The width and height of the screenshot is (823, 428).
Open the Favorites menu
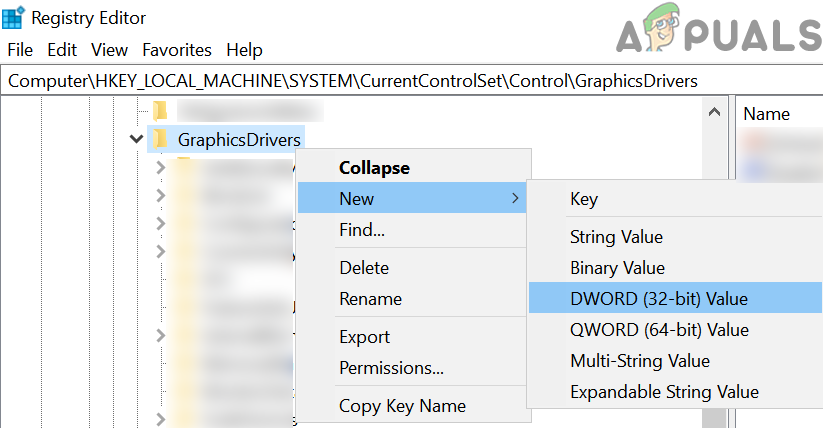pyautogui.click(x=177, y=49)
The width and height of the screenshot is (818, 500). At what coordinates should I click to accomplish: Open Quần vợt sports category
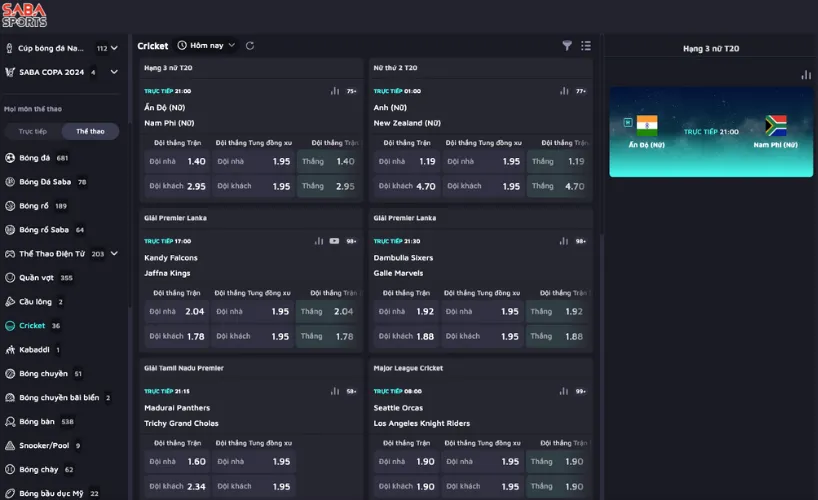coord(38,278)
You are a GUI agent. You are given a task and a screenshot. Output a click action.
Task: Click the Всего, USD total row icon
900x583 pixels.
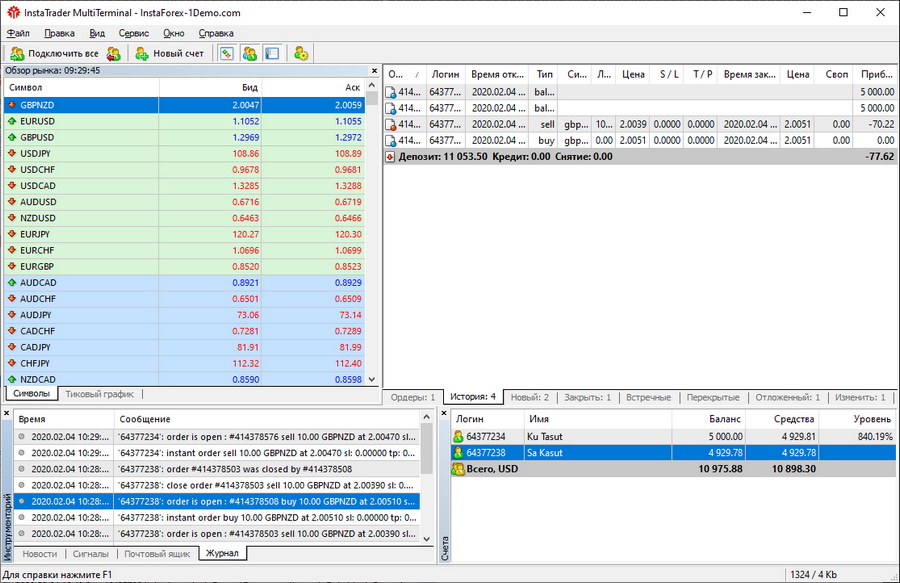tap(458, 469)
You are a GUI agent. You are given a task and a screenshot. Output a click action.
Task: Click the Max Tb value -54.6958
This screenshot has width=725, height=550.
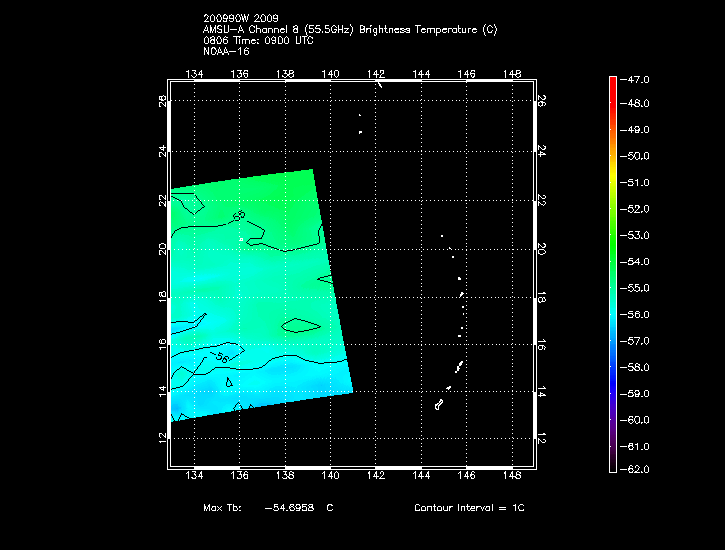pyautogui.click(x=291, y=508)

========================================

With the pictures omitted, reproduce the data above exactly.

The width and height of the screenshot is (823, 428).
Open the Favorites menu
pyautogui.click(x=177, y=49)
The width and height of the screenshot is (818, 500). At what coordinates should I click to accomplish: Open Quần vợt sports category
coord(38,278)
You are a GUI agent. You are given a task and a screenshot. Output a click action.
Task: Click the Всего, USD total row icon
900x583 pixels.
tap(458, 469)
You are a GUI agent. You are given a task and a screenshot. Output a click action.
Task: Click the Max Tb value -54.6958
This screenshot has width=725, height=550.
pyautogui.click(x=291, y=508)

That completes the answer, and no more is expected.